By converting each fraction to have 105 as the denominator, they become easier to subtract directly. This simplifies the operation greatly, allowing straightforward subtraction.

Once fractions have a common denominator, subtraction becomes simpler. Look at the fractions \( \frac{65}{105} \) and \( \frac{39}{105} \). They now have the same denominator, so subtract their numerators:

• Subtract 39 from 65, which equals 26.

Therefore, \( \frac{65}{105} - \frac{39}{105} = \frac{26}{105} \).
The denominator, 105, stays the same after subtraction. Subtracting fractions only affects the numerators when the denominators are already common. Keep the denominators intact and apply the operation only to numerators for simplicity and accuracy.

Squaring a fraction involves multiplying it by itself. After subtraction, you have \( \frac{26}{105} \). To square it, follow these steps:

• Square the numerator: \( 26 \times 26 = 676 \).
• Square the denominator: \( 105 \times 105 = 11025 \).

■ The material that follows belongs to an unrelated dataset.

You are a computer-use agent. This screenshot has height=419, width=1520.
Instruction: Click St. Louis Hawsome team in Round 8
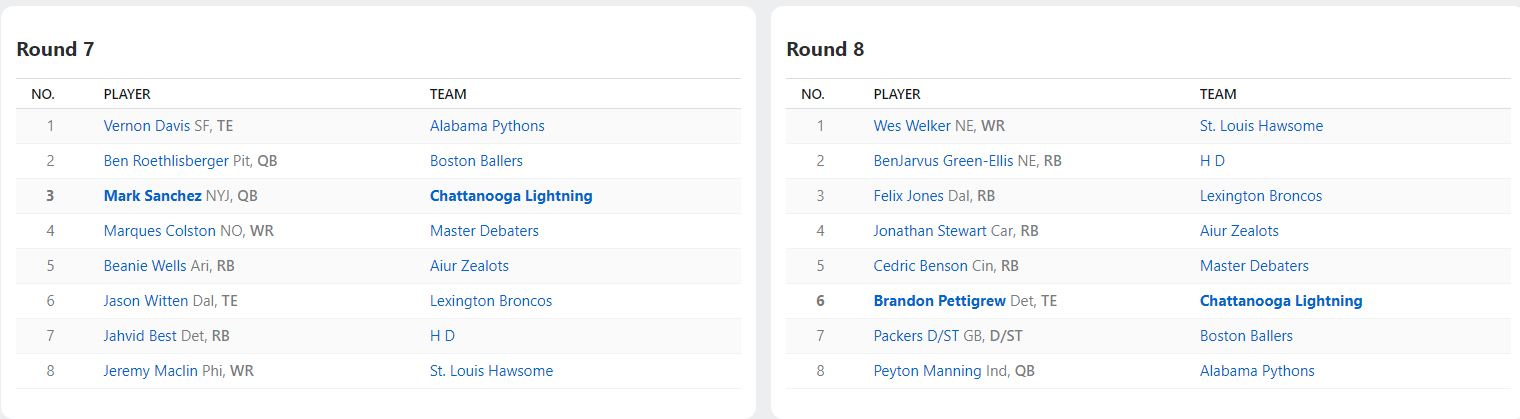pos(1261,126)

Hence, \( \left(\frac{26}{105}\right)^2 = \frac{676}{11025} \).
Squaring fractions results in a fraction whose numerator and denominator have been squared. This generates another fraction representing the square of the original. Thus, squaring expands the fraction's size, often requiring simplification to its most basic form.

Simplifying fractions involves reducing them to their smallest possible form. This means dividing the numerator and the denominator by their greatest common divisor (GCD).
In the case of \( \frac{676}{11025} \), both numbers are already in their simplest form because they share no common divisor other than 1. Sometimes, it requires trial or using specific algorithms like the Euclidean to determine the GCD.

• Check divisibility by smaller prime numbers.
• Use the factorization method for large numbers if necessary.

Once confirmed simplified, the fraction \( \frac{676}{11025} \) is the final, simplified result of squaring the initial expression.